» Work item:
Set down the data again word for word. Skip any pictures.

Stored items
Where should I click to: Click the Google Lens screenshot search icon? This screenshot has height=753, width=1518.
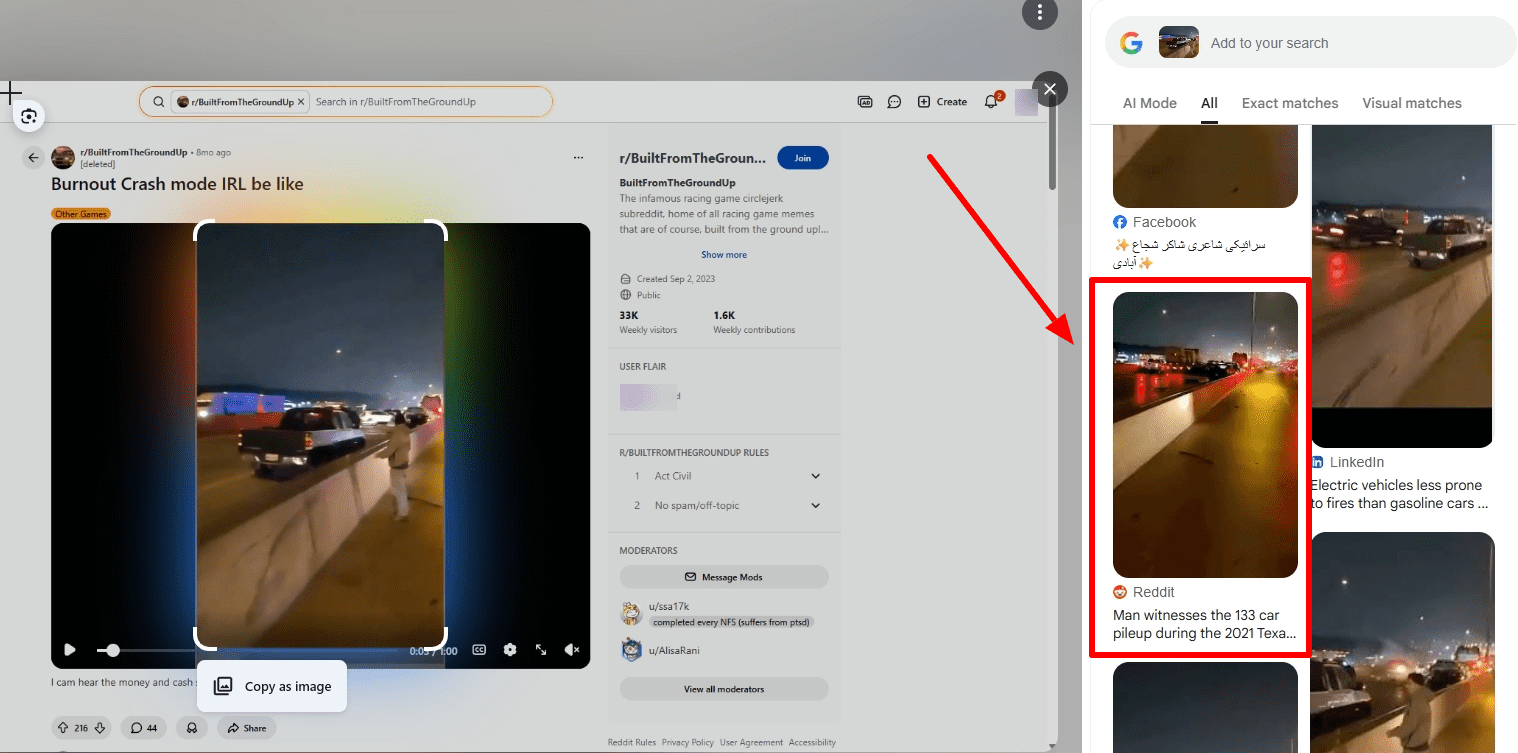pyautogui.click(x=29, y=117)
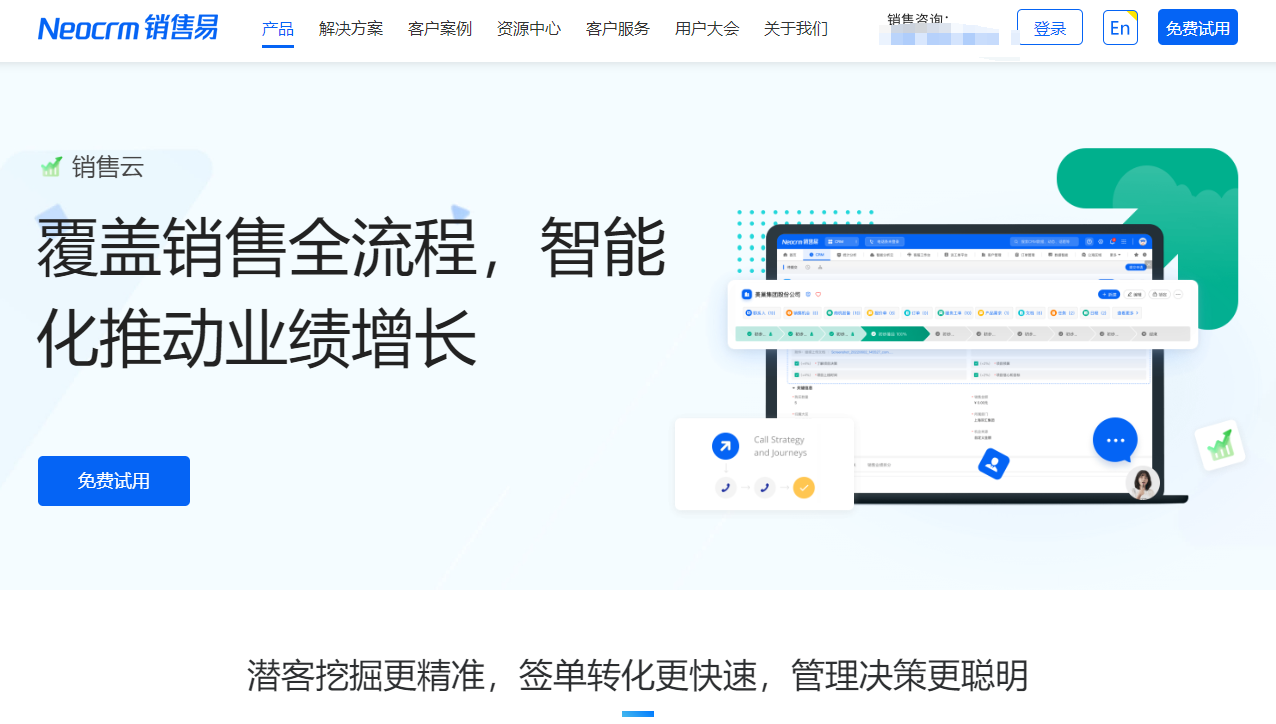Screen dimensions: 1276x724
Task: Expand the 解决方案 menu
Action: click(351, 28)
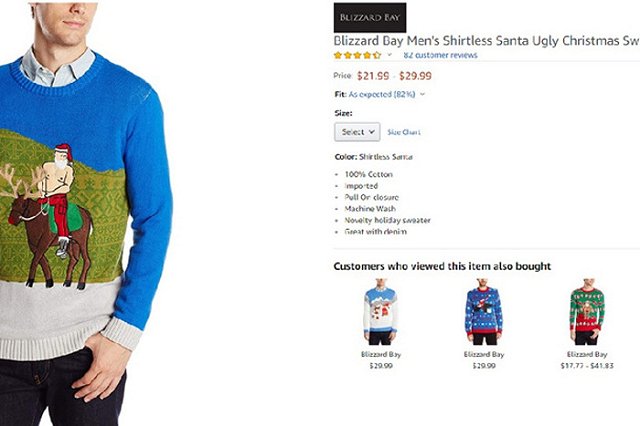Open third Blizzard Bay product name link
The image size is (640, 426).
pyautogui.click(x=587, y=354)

» Written reply:
Where should I click to: Click the Google Lens screenshot search icon? This screenshot has height=753, width=1518.
pyautogui.click(x=29, y=117)
Screen dimensions: 1276x724
Task: Expand the 解决方案 menu
Action: click(351, 28)
Open third Blizzard Bay product name link
The image size is (640, 426).
pyautogui.click(x=587, y=354)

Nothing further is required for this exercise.